Returning state side, I got more sensible.  I ate more, slept more, and laughed more - to the best of my ability.  But it was hard.  Especially the last one.  One time my parents came and my comedic dad mad some quip about the temple's garish lights in an attempt to lighten the mood.  I forced a smile that he saw straight through.  Inside, though, I was upset at his frivolous attitude towards such a serious matter.  This is a temple, damnit. However, that crises was a turning point for me that would take years to unfold.  

Looking back, I still shake my head at my own stubbornness.  My two main teachers: Michael Dairyu Wenger and Luang Poh Sudhiro both were adament that I lighten up, but I was sure that they were wrong and I was right.  It took a near total physical and mental breakdown for me to even begin to entertain their suggestions seriously.

Over the following years, as my health returned and, with it, a good bit of commonsense, my intensive practice started to bear fruit in spades.  Every few months it seemed I would have some earth-shattering insight that threw me for a loop, and, with it, changed who I was and how I saw the world.  One of the things that these insights brought with it was a sense of humor about everything.  I finally could understand why my teacher, Luang Por Sudhiro, could laugh at just about everything all of the time.  He wasn't unserious, but a joy and lightness bouyed that gravity.  I discovered that in myself, then.  I'd learned to lighten up, as my teachers had been encouraging me for years.  And yes, I did feel lighter for it.

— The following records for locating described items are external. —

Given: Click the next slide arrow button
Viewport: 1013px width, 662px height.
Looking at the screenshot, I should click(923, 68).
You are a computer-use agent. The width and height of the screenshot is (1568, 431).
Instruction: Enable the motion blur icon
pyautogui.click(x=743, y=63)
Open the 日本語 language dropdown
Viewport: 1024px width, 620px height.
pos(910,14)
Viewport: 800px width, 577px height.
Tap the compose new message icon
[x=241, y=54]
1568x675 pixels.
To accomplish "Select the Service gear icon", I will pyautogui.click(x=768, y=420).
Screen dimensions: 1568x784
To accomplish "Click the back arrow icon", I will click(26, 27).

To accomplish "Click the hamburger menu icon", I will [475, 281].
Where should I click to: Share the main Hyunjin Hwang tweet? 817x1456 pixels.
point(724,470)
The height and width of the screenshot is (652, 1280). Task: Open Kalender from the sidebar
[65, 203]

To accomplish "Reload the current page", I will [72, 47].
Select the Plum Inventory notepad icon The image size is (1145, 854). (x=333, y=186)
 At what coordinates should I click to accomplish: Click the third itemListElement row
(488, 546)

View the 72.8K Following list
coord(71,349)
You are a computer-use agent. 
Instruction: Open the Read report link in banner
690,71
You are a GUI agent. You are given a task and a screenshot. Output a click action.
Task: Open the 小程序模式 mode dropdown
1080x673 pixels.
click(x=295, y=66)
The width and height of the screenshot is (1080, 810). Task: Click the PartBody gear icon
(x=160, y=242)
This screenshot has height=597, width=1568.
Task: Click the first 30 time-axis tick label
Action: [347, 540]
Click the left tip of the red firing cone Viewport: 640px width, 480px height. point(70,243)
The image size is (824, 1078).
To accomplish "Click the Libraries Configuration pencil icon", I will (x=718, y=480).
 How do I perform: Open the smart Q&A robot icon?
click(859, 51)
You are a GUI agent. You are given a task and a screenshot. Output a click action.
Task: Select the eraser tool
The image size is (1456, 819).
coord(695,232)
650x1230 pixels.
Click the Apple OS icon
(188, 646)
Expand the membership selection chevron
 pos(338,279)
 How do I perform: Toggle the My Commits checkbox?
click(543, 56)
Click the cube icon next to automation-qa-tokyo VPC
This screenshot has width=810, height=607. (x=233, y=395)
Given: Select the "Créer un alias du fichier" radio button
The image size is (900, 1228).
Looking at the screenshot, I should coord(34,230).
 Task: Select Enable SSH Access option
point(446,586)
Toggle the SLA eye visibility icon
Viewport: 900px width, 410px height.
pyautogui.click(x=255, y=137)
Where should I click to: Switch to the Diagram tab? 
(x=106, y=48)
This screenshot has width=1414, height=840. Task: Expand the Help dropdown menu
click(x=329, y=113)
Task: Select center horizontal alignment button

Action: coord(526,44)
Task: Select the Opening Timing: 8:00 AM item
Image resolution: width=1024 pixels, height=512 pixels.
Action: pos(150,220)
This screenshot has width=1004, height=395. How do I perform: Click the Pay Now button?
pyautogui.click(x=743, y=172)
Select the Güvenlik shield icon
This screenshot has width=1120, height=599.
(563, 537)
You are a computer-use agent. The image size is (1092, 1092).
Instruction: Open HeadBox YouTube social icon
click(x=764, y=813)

My first teacher, Michael, prioritized humor.  Like Luang Por, he was a jovial fellow who cracked jokes that doubled as teachings too raw to be heard straight.  Some of the things he used to say (paraphrased) were: "Humor is a kind of wisdom" and "I don't trust people who can't laugh at themselves."  Looking back at my brother and I swashbuckling with candlesticks in church all those years back, maybe my parents, the priests, and the other adults around should've trusted us a little bit more.  Maybe, just maybe, we kids were onto something.  And maybe I should've trusted myself less when I went on my crusade against those cake-loving, half-assed Western Zennies.  There's a wisdom in humor, in not taking oneself, one's endeavors, or one's life too seriously.  I try my best to keep this in mind in all endeavors: lighten up and don't forget that little rascal from way back when.  He's got something worth listening to.